Spin Factor in Path Integral Representation for Dirac Propagator in External Fields

TL;DR

This paper derives a bosonic path integral representation for the Dirac propagator in external fields, clarifying the spin factor's role in both 3+1 and 2+1 dimensions, and applies it to specific electromagnetic configurations.

Contribution

It provides a new derivation of the spin factor in 3+1 dimensions and a completely original derivation in 2+1 dimensions, simplifying the path integral representation of the Dirac propagator.

Findings

Derived bosonic path integral representation with spin factor in external fields

Clarified the meaning of Grassmann variable integration in the representation

Applied the representation to electromagnetic field configurations

Abstract

We study the spin factor problem both in $3+1$ and $2+1$ dimensions which are essentially different for spin factor construction.

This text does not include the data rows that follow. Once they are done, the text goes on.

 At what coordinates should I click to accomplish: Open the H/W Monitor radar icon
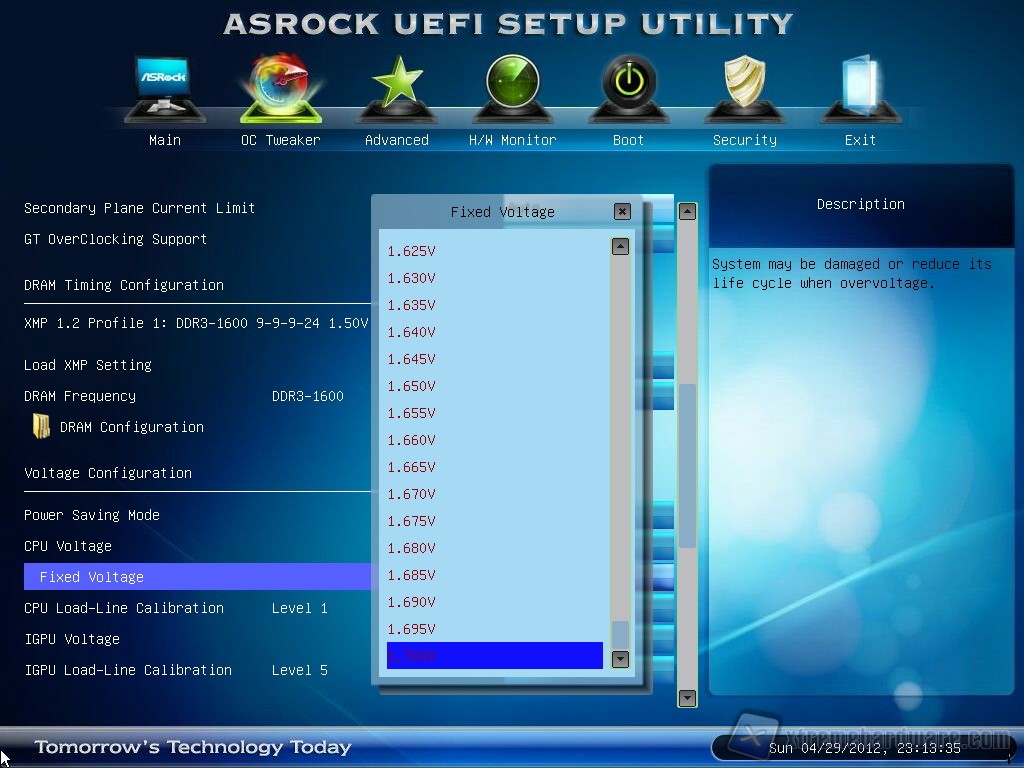point(512,90)

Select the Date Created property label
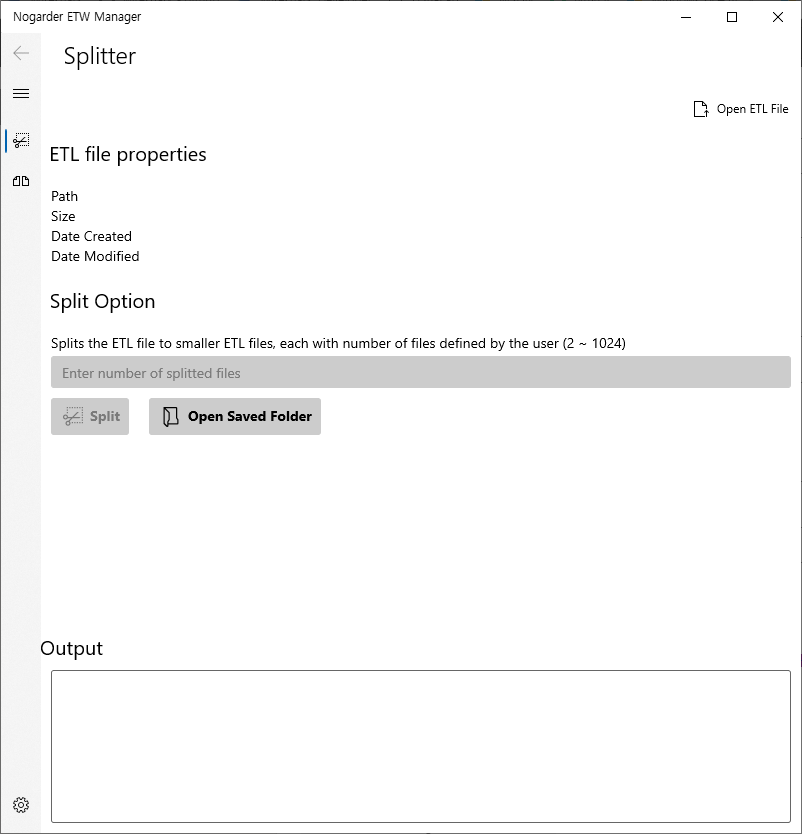click(91, 236)
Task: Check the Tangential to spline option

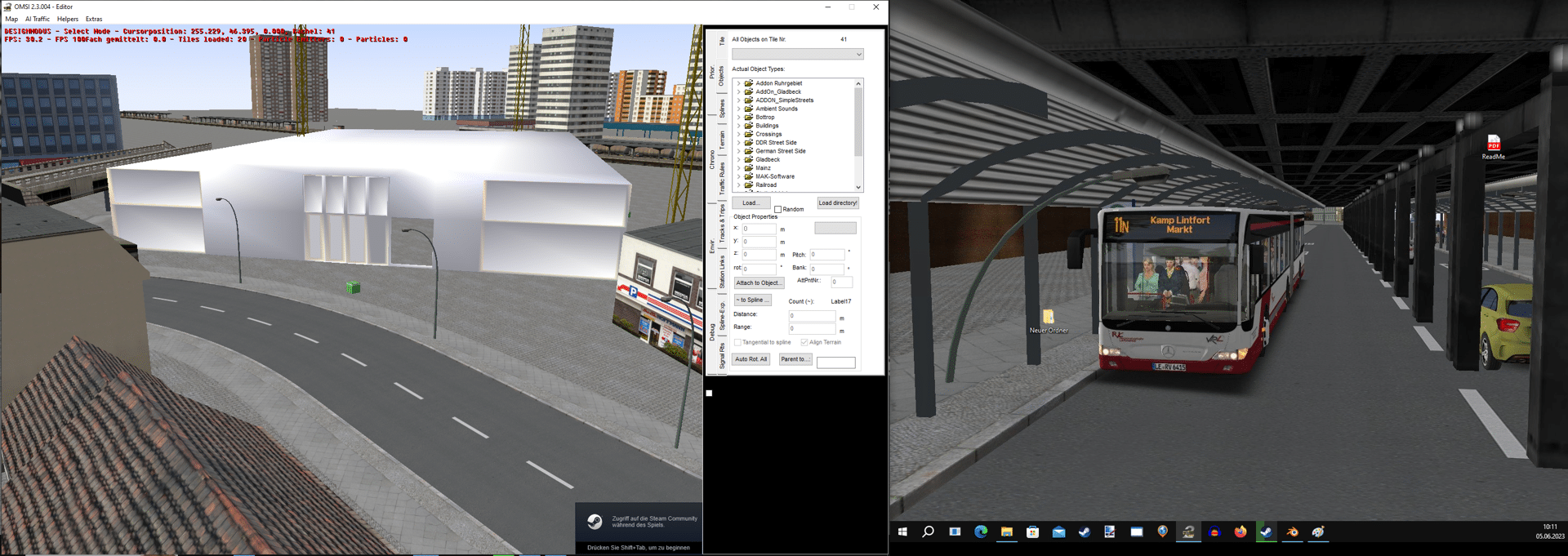Action: tap(737, 343)
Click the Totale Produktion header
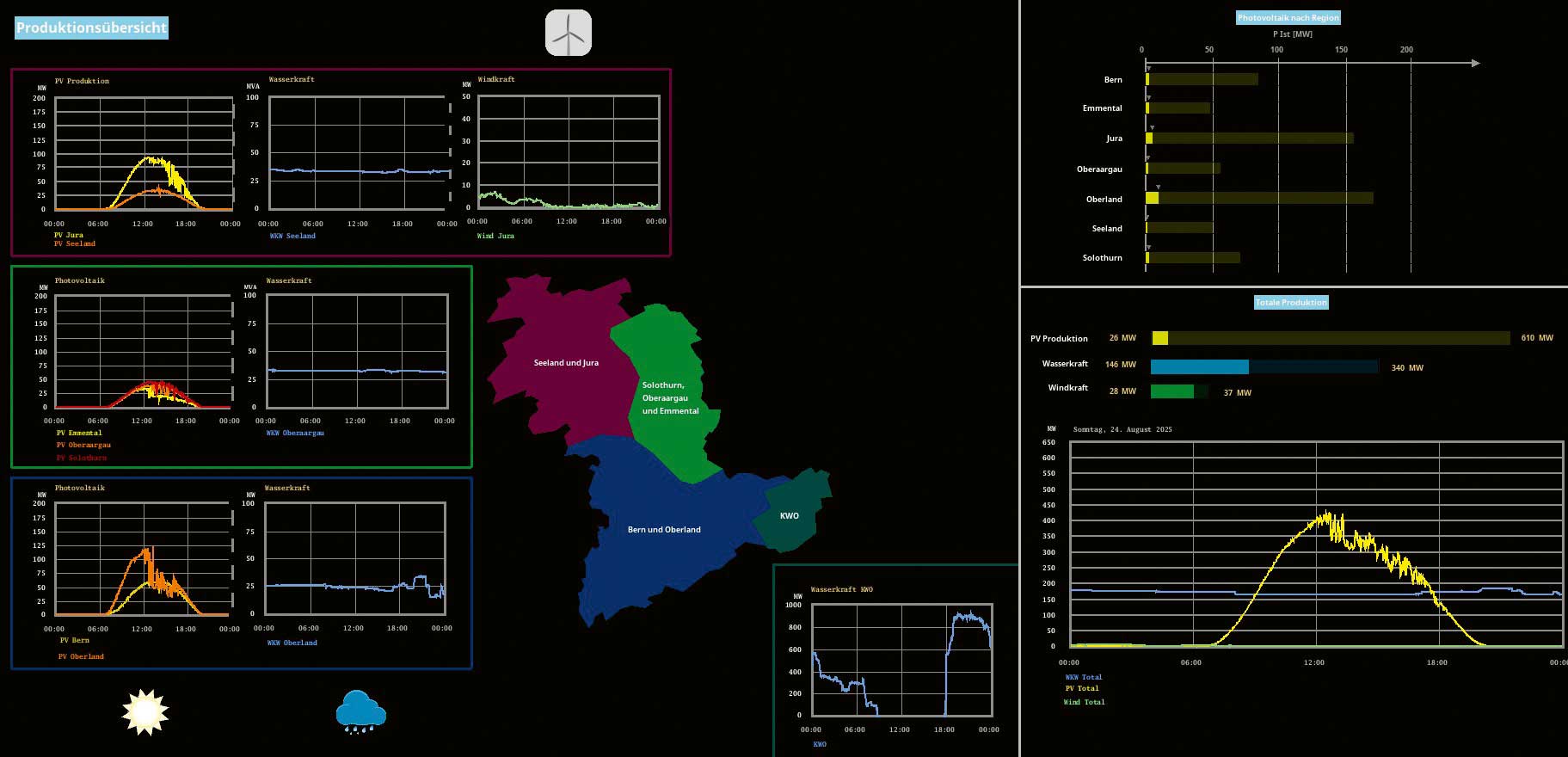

Doing all Grassmann integrations in the corresponding path integral representations for Dirac propagator we get representations with spin factor in arbitrary external field. Thus, the propagator appears to be presented by means of bosonic path integral only. In $3+1$ dimensions we present a simple derivation of spin factor avoiding some unnecessary steps in the original brief letter (Gitman, Shvartsman, Phys. Lett. {\bf B318} (1993) 122) which themselves need some additional justification. In this way the meaning of the surprising possibility of complete integration over Grassmann variables gets clear. In $2+1$ dimensions the derivation of the spin factor is completely original. Then we use the representations with spin factor for calculations of the propagator in some configurations of external fields. Namely, in constant uniform electromagnetic field and in its combination with a plane wave field.